Ten days later, the couple on Wednesday was still waiting for one of their bags, or even a clear answer on where it was. Last they heard, a local luggage delivery company had it. Or it might be in a Delta Air Lines warehouse in Atlanta.
"Yes, there was a very bad weather situation, but that does not excuse anyone," said Dallal, a comparative literature doctoral student at New York University. "This is totally unacceptable to me and to my wife and to every passenger, I believe."
It's among a hundred or more bags still at large after a long weekend of dysfunction at JFK, where a Jan. 4 snowstorm and subsequent cold snap spiraled into frozen equipment, arriving flights waiting hours for backed-up terminal gates, a burst water pipe that flooded one terminal and days of delays.
The luggage in limbo is a fraction of the thousands of unclaimed bags that accumulated during the chaos. But it illuminates the magnitude of the breakdown and airlines' limitations in handling baggage backups.

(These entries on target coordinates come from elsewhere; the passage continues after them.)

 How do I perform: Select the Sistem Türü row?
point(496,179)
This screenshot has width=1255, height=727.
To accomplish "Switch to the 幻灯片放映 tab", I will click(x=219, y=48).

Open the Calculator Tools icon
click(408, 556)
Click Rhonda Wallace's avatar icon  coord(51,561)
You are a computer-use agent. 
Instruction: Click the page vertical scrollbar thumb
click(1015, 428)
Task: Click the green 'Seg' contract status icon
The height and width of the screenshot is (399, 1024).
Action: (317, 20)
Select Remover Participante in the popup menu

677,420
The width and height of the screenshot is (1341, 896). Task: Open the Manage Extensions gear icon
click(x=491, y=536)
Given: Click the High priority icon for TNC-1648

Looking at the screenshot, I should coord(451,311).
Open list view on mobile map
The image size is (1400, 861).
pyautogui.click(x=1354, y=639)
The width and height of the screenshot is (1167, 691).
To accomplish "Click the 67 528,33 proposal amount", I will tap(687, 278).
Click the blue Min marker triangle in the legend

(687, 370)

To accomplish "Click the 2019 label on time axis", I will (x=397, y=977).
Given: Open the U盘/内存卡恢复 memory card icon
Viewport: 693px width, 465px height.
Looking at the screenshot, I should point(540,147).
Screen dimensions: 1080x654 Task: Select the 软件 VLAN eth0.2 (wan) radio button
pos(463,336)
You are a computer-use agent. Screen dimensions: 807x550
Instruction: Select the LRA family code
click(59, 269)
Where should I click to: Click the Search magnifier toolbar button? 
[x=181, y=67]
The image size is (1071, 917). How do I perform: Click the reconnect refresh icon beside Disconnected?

"When an event like this happens, there's suddenly no physical manpower to address it," Mann said. "They are forced back into manual procedures and not equipped to handle it."
No kidding, says Inderjit Singh Kaul. He was still waiting late Wednesday in Mumbai, India, for word of the bag he last saw at JFK after a Jan. 6 flight from London. He said the suitcase cleared customs at JFK, and then was re- checked when he went on to Las Vegas for a digital marketing conference.
Atlanta-based Delta said its JFK baggage operation had cleared the backlog and sent bags out to be delivered by Jan. 10, adding that it needs accurate contact and delivery information to return luggage.